When the individual paper PDFs and other necessary PDFs (front matter, acknowledgments, etc) are in place, this tool compiles the proceedings PDF output, automatically taking care of the following:

  • figuring out the page numbers for individual papers
  • generating the paper headers and adding them to the paper PDFs
  • generating the table of contents
  • concatenating everything to create the final proceedings PDF outputs (one for the letter size 8.5" x 11" and the other for 6" x 9"; some printers require 6" x 9")

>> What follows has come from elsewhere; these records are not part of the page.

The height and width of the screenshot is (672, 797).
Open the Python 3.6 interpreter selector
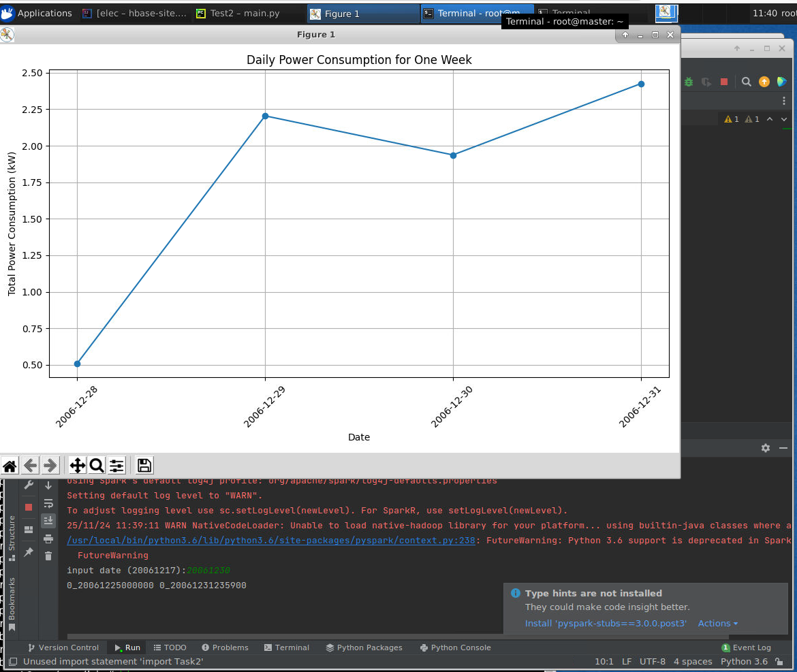tap(744, 661)
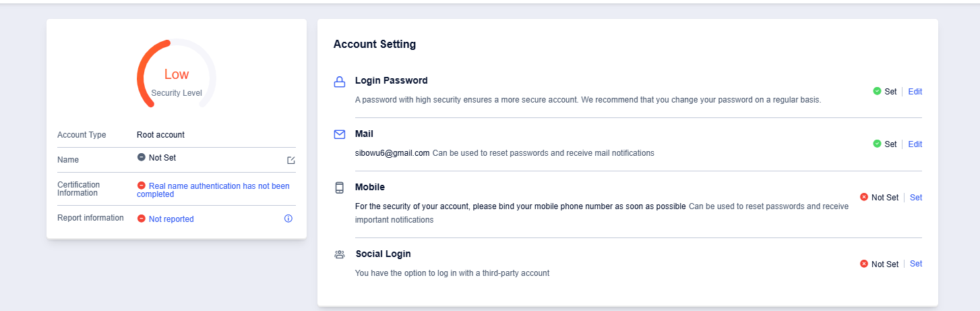The height and width of the screenshot is (311, 980).
Task: Click the sibowu6@gmail.com email text
Action: point(392,153)
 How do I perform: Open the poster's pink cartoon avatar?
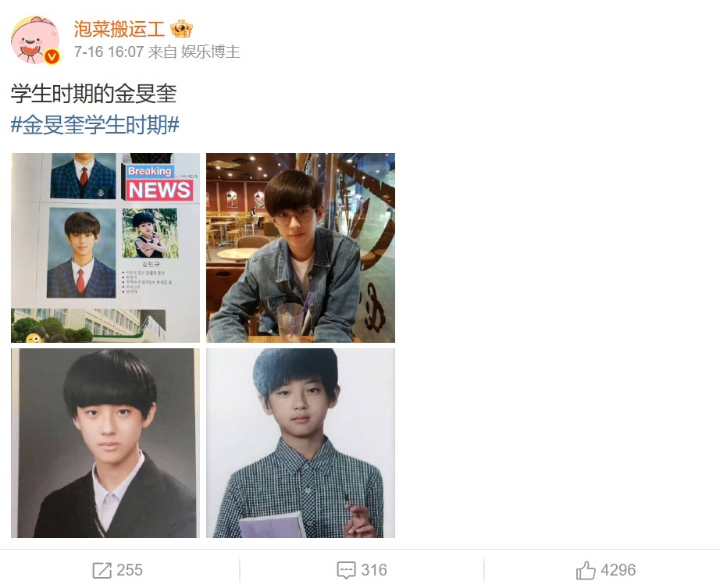(35, 40)
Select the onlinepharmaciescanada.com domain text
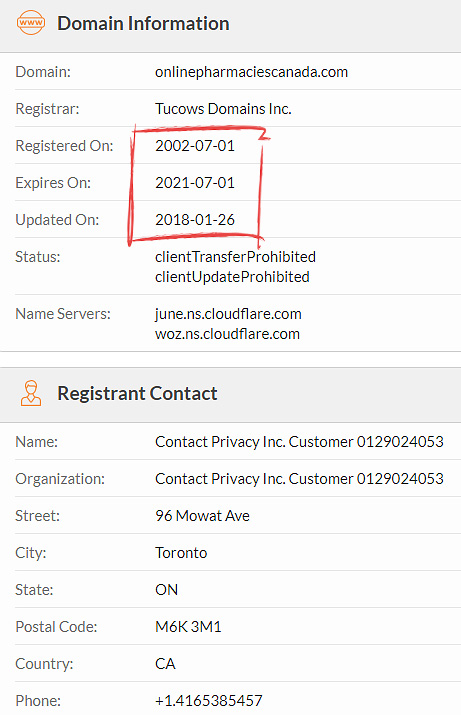 coord(251,72)
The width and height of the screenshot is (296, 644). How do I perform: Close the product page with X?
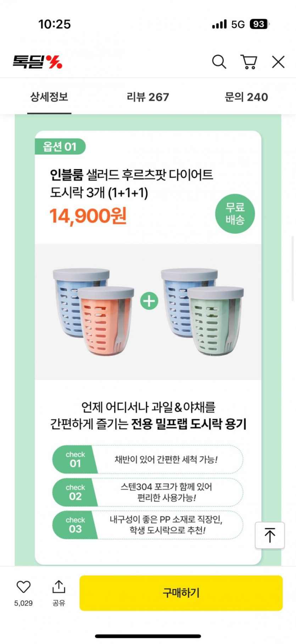278,62
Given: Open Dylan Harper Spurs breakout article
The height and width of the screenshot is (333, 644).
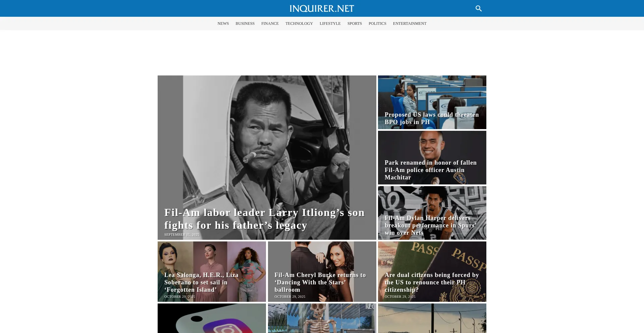Looking at the screenshot, I should tap(430, 225).
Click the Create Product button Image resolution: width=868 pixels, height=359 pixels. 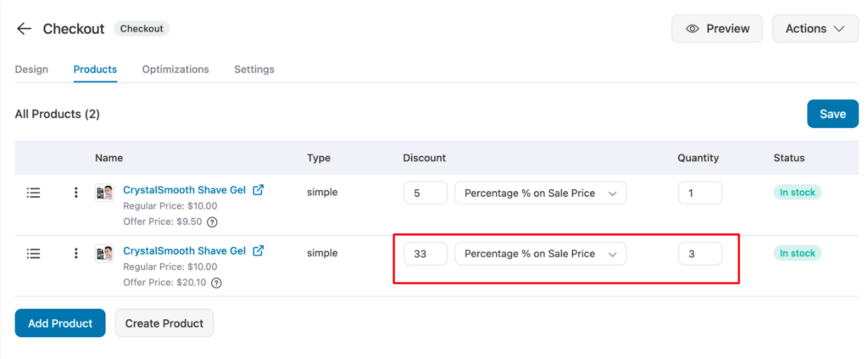pyautogui.click(x=164, y=323)
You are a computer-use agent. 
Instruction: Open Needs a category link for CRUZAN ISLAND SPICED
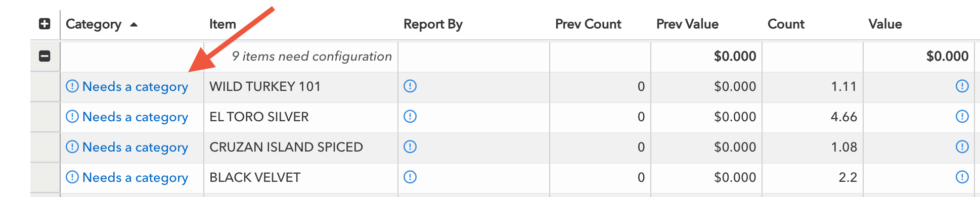[127, 147]
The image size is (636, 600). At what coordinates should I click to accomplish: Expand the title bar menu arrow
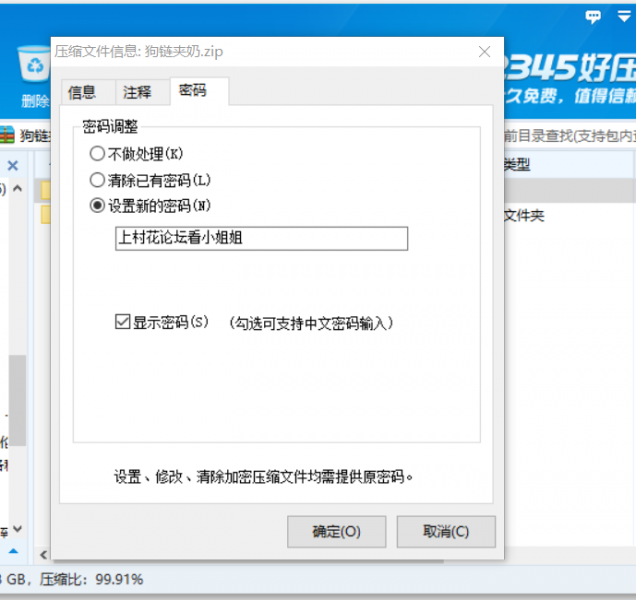[622, 16]

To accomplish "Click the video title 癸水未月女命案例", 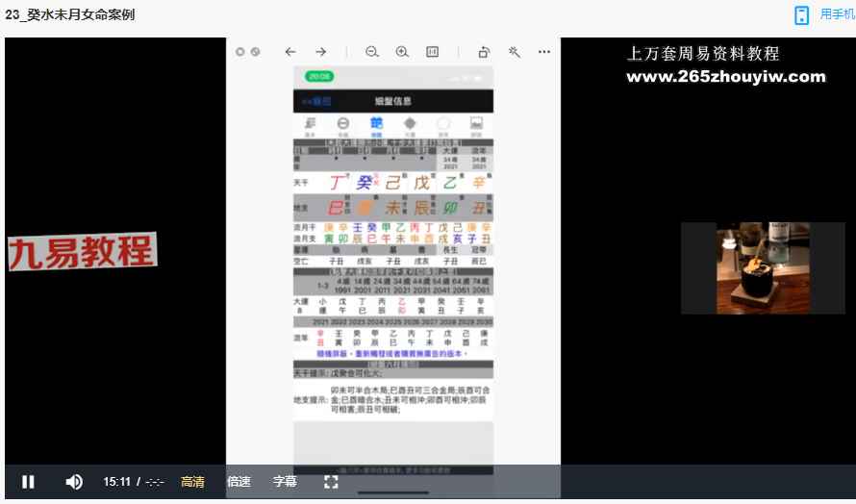I will [69, 14].
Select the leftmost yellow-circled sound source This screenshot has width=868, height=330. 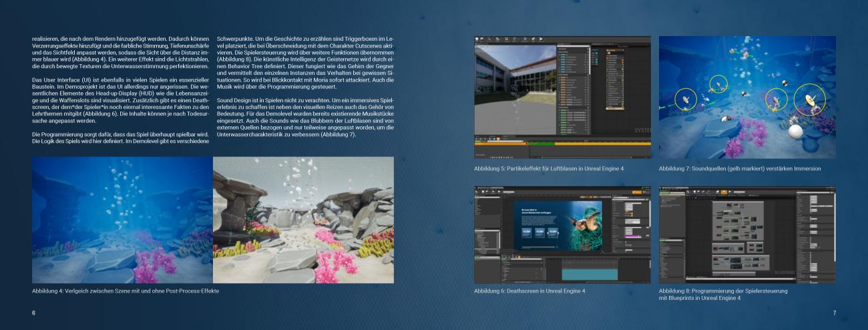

This tool is based essentially on what was used to compile the CLS 48 volume, plus a few upgrades. It has been used to compile the CLS 50, 51, and 52 volumes.

Download

cls-compile.py is currently available on GitHub: https://github.com/jacksonllee/cls-proceedings

Two ways of downloading it:

Contents

This repository contains the following:

  • cls-compile.py: where all the magic happens
  • example: a folder as a sample "working directory" where all necessary input files are found
  • readme.md: this readme file you are reading
  • CLS51_Author_kit.zip: the CLS 51 author kit with the CLS stylesheet and templates; included here for reference

System requirements

  1. A Unix-like environment

    cls-compile.py is a command line tool out of the box. As of November 2016, all use cases of cls-compile.py have been on Unix-like environments only (Linux and Mac OS). Windows is not actively supported. (Cygwin and the like should work in principle, but not tested.)

  2. Python

    Python is required to run cls-compile.py. If you are on Linux or Mac OS, Python is readily available. Either Python 2 or 3 works with cls-compile.py.

    Throughout this readme document, we use python to generically mean the Python command for your terminal.

  3. The Python package PyPDF2 (https://pypi.python.org/pypi/PyPDF2)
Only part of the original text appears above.